Medication errors are difficult to quantify in home hospice care, since the patients and their families are doing most of the medication administration themselves. This is a story about how one family members’ inquisitive attitude and partnership with her husband’s hospice nurse prevented a potentially serious medication error.
The patient’s pain was increasing and he’d lost the ability to swallow his medications. So, the hospice nurse obtained orders from his attending physician for liquid pain medications that were to be delivered by syringe in the oral cavity. She explained this method and dosing instructions to his wife. She was eager to learn all she could to help her husband. The medication order was sent to the local pharmacy and his wife went to retrieve it later in the day.
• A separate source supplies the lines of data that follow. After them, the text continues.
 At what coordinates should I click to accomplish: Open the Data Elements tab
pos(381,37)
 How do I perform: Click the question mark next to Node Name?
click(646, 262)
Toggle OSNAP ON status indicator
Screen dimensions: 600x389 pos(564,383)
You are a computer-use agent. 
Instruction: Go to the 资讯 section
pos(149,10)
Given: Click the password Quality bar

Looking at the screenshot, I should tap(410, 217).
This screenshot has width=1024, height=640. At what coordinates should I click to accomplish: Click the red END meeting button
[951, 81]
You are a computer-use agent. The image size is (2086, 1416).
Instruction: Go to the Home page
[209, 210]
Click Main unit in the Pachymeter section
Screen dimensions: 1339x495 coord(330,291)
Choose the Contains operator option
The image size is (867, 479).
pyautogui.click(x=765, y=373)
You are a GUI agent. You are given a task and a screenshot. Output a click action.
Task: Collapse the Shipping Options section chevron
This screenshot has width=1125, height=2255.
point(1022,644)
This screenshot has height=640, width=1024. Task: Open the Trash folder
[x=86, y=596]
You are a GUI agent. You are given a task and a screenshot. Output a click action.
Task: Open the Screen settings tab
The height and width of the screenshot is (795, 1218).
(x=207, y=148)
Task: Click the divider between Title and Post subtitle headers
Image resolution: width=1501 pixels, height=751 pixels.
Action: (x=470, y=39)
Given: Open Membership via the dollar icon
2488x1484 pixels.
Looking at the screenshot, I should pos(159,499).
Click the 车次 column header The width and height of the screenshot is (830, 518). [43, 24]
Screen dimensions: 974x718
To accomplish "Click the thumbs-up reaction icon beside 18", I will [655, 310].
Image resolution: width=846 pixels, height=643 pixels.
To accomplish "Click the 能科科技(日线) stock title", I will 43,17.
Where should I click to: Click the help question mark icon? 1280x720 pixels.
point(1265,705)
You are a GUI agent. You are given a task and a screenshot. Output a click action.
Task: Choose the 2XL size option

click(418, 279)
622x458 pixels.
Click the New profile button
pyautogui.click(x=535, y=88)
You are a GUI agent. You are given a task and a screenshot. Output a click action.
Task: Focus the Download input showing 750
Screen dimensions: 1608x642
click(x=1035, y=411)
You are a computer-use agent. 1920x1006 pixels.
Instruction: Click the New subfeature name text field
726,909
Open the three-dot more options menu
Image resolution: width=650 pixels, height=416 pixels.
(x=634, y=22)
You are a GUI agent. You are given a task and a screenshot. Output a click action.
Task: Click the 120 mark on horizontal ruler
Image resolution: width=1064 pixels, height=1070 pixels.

When his wife began to administer the first dose, she became curious. Why had the pharmacy given her such a small syringe if the bottle instructed her to give 2.5 mL of medication? She called her nurse to request a new syringe. Over the phone, the hospice nurse realized the error immediately and rushed to the patient’s home to help.
What the patient’s wife discovered, alongside her hospice nurse, was that the packaging from the pharmacy was mislabeled. The correct dose of medication was 0.25 ml, not the instructed 2.5 ml. Thankfully, the syringe that was provided would’ve been adequate for the correct dose, and it provided an indication that something was amiss.
Medication errors can lead to devastating results for patients with advanced illness and at the end of life. In this case, administering 10 times the prescribed amount of narcotic medication would’ve had grave consequences, the least of which being that this wife would have lost precious time with her husband. Catching these mistakes often takes a village. In this case, the patient’s wife was not alone; her hospice nurse made an extra visit, communicated with the pharmacy, obtained the new labeling from the pharmacy, and re-educated her patient’s caregiver on the correct amount of medication to administer.
Thank you to all the hospice and palliative care nurses for everything you do to improve patient safety in home care.